The evolving landscape of R’s spatial ecosystem
The next wide-ranging and agenda-setting introductory lecture was by Roger Bivand, a veteran R developer and author of the seminal Applied Spatial Data Analysis with R (Bivand, Pebesma, and Gómez-Rubio 2013). His slides provide the best up-to-date overview of the state of R’s spatial capabilities available, to the best of my knowledge. Roger has a deep understanding not only of R’s spatial technology but also of its politics. This was illustrated by his commentary on the shifting attitude of ESRI towards R’s spatial capabilities, with reference to
r-bridge, a mostly open source project allowing ArcMap users to call R scripts from within this popular proprietary GIS. Dangers for the future are fragmentation within R’s spatial community and the heavy reliance on a few veteran programmers while much of R’s core code-base is older than the latest generation R users!
Geostatistical models in R
Despite not attending this side of the parallel stream during day 2 I can recommend the resources that were provided. Patrick Brown is an expert in spatial statistics and his tutorials and worked examples could be gold dust for anyone who wants to use Bayesian inference to understand spatial processes.

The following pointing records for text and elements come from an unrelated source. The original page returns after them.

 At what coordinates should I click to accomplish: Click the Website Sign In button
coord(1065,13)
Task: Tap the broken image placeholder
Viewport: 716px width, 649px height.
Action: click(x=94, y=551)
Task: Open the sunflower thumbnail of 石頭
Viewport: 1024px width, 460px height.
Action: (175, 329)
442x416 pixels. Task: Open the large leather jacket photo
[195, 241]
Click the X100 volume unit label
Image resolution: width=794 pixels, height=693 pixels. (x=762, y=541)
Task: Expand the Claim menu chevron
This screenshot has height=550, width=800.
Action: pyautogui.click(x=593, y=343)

Brown (2015) provides a well-written academic companion to these excellent teaching materials, from the academic literature.
The spacetime package
This session described methods for representing, processing and visualising spatio-temporal data, i.e. that has space and time dimensions. In addition to the ‘core’ spacetime package developed by the lecturer Edzer Pebesma, the online tutorial described a number of packages that interact with spacetime to provide an impressive range of functionality. The following command, for example, subsets all the data in the spacetime object that from 2005 to 2011:
This and many other examples of spacetime’s functionality are provided for free on Edzer’s GitHub repository.
Area data with R
Theresa Smith provided a fantastic introduction to areal data, whereby each unit – typically administrative zones – represents a contiguous tract of land. The discussion moved swiftly from the theory into practical application using spdep and INLA packages. The materials associated with this session are online, providing a valuable resource to people struggling to make sense of areal data.

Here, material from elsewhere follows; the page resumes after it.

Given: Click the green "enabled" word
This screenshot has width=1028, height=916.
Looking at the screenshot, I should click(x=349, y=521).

Chris Brunsdon provided an off-the-cuff tutorial on knitr for making geographical research more accessible and easy to replicate. This reproducible ethic can be seen in his teaching materials on Geographically Weighted Regression (GWR) and a recently published academic paper (Brunsdon 2015).
The summer school vibe
There were many other highlights to the conference, many of which were not related to R. The conference had an excellent vibe and everyone to my knowledge had a great time. There were several social events (including an orienteering challenge around Lancaster!) which were fantastic, not to mention the provision of sufficient food, drink and caffeine to keep us all working hard. Instead of trying to do justice to all these things I’ll focus on two: the GEOSTAT challenges and the ride home.
To test our newly acquired skills the lecturers set a couple of challenges for the students: the spatial prediction and visualisation challenges. The spatial prediction challenge was to estimate the rainfall at specific points at specific times, based on a training dataset. The visualisation challenge was to visualise the data in a way that showed patterns in the data in space, time and altitude.

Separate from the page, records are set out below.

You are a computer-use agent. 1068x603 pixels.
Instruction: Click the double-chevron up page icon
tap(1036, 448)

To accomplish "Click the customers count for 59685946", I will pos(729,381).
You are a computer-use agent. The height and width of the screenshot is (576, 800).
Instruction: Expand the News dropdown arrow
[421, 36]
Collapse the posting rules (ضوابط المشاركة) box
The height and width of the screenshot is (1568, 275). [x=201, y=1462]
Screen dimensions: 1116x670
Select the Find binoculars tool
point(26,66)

A highlight for me was winning the visualisation challenge this this entry (thanks to assistance from Chris Brunsdon):
More information on this entry can be seen in this mini article, which describes the use of the excellent RcppRoll package with reference to the following image.
The ride home
Another highlight was the bicycle ride home back to Leeds, which passed through the glorious Bowland Forest AONB. It even passed through Dunsop Bridge, which (according to BT at least!) is the centroid of Great Britain. Here’s an R challenge: test BT’s assertion (illustrated here)that this really is the geographic centroid of Great Britain, using only R code.
Following the R fervour, I even planned this route in R, using the following code and which uses the stplanr I’m developing, leading to the map illustrated below:
devtools::install_github("robinlovelace/stplanr") library(stplanr) r <- route_graphhopper(from = "Lancaster University", to = "Leeds") library(leaflet) leaflet() %>% addTiles() %>% addPolylines(data = r)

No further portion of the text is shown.